- _Exercise description_: Count every line in the data that contains the word "pixels", then report that number alone.

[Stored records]
.....
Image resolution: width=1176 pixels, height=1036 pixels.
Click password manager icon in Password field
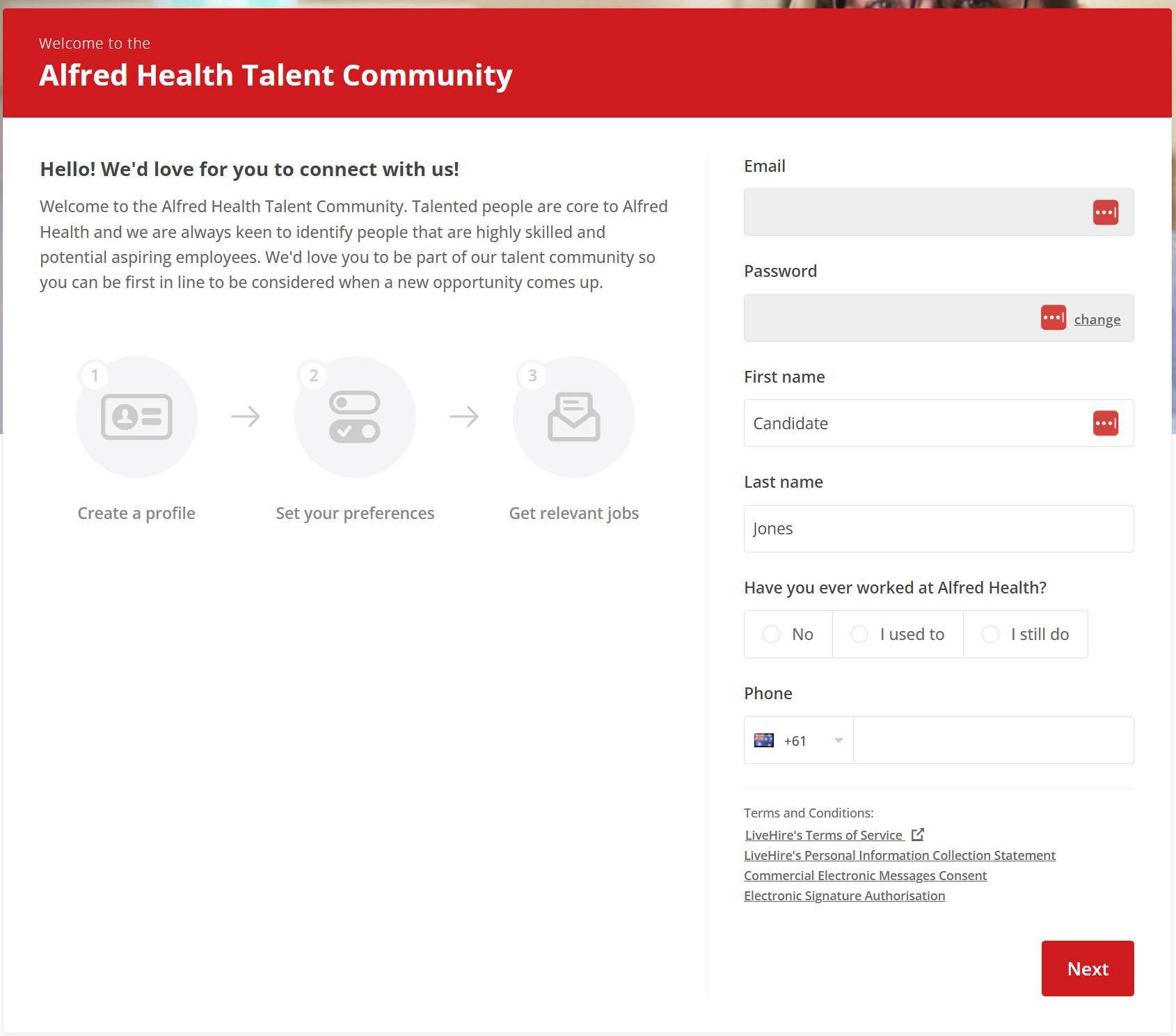click(x=1053, y=318)
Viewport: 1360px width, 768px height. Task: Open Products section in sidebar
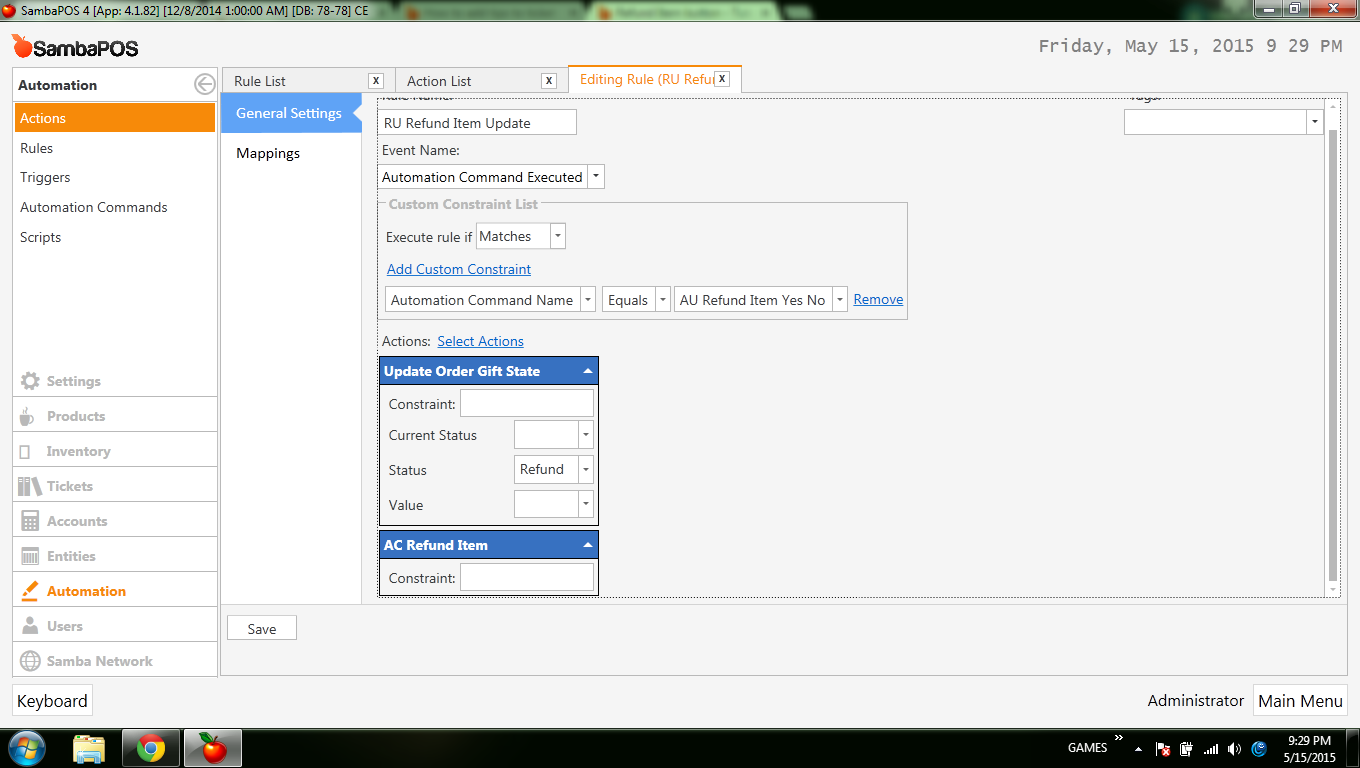(x=75, y=416)
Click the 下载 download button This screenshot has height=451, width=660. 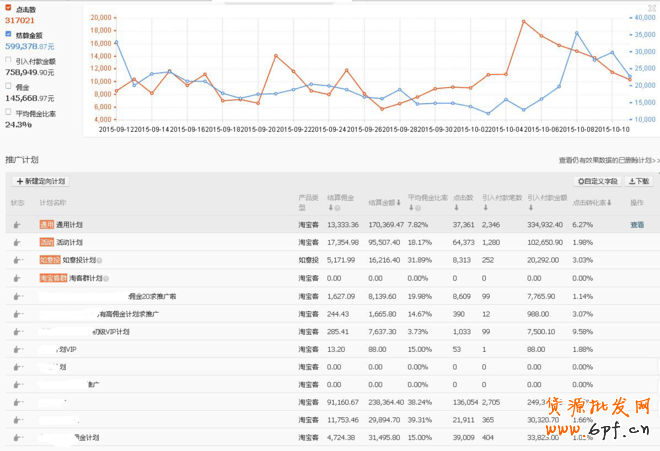(639, 181)
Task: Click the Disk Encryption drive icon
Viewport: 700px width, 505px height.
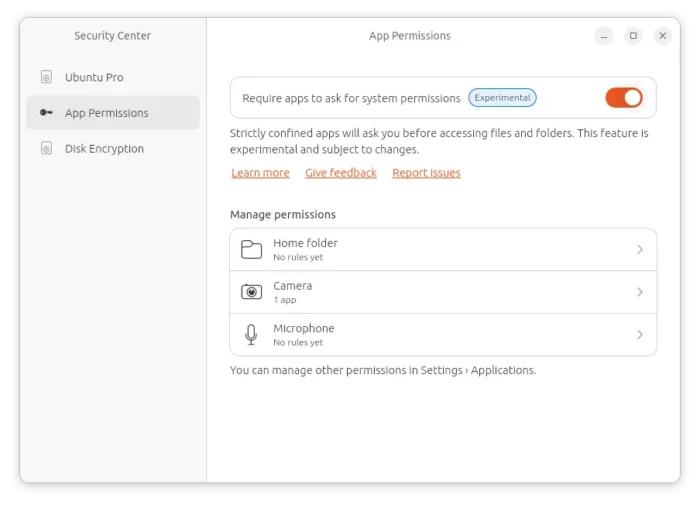Action: click(x=46, y=149)

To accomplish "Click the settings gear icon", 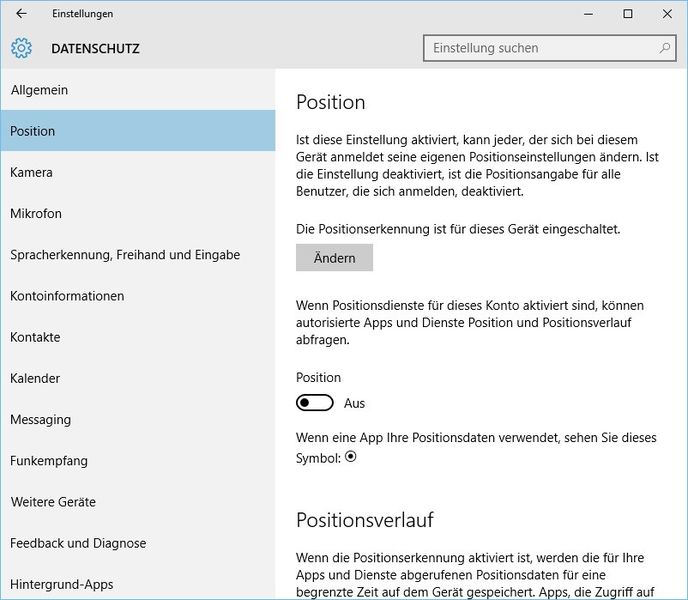I will point(22,48).
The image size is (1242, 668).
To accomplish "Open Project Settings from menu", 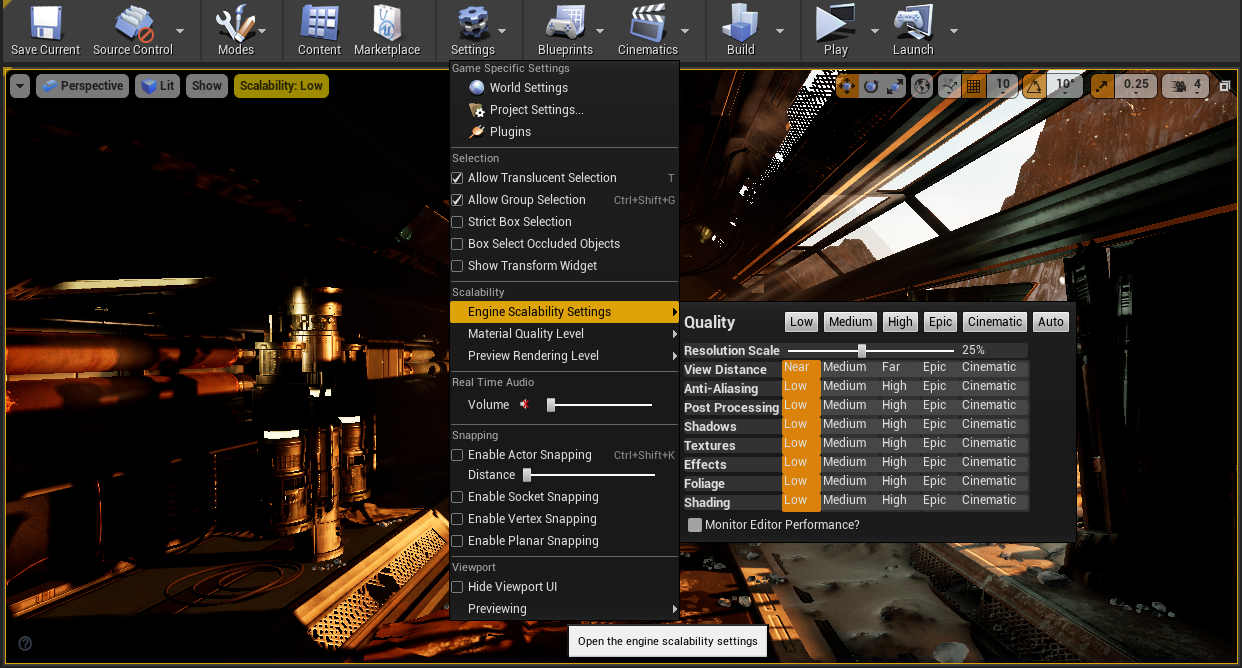I will click(536, 110).
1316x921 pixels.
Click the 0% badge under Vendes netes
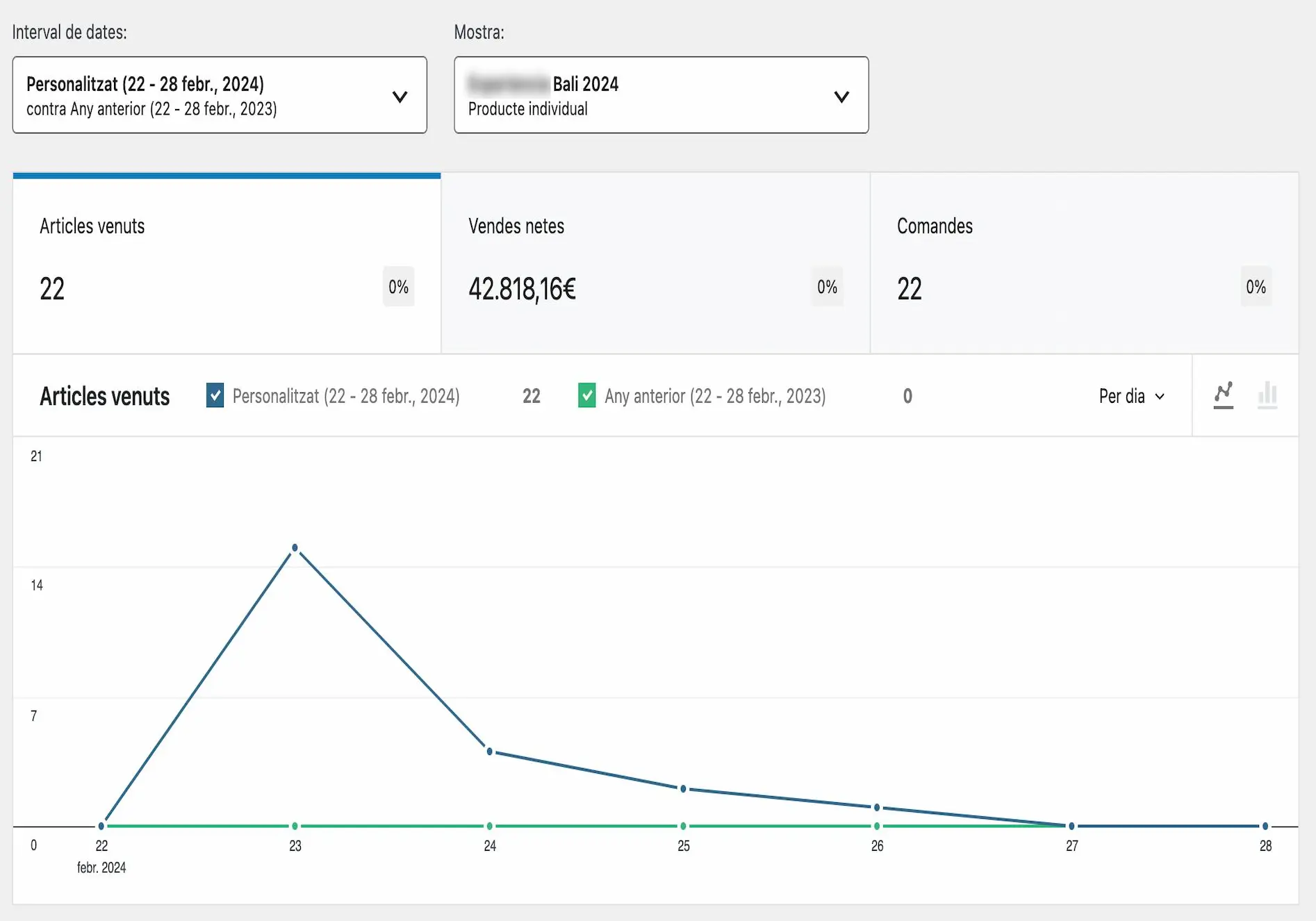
.....
- _Output below_: 2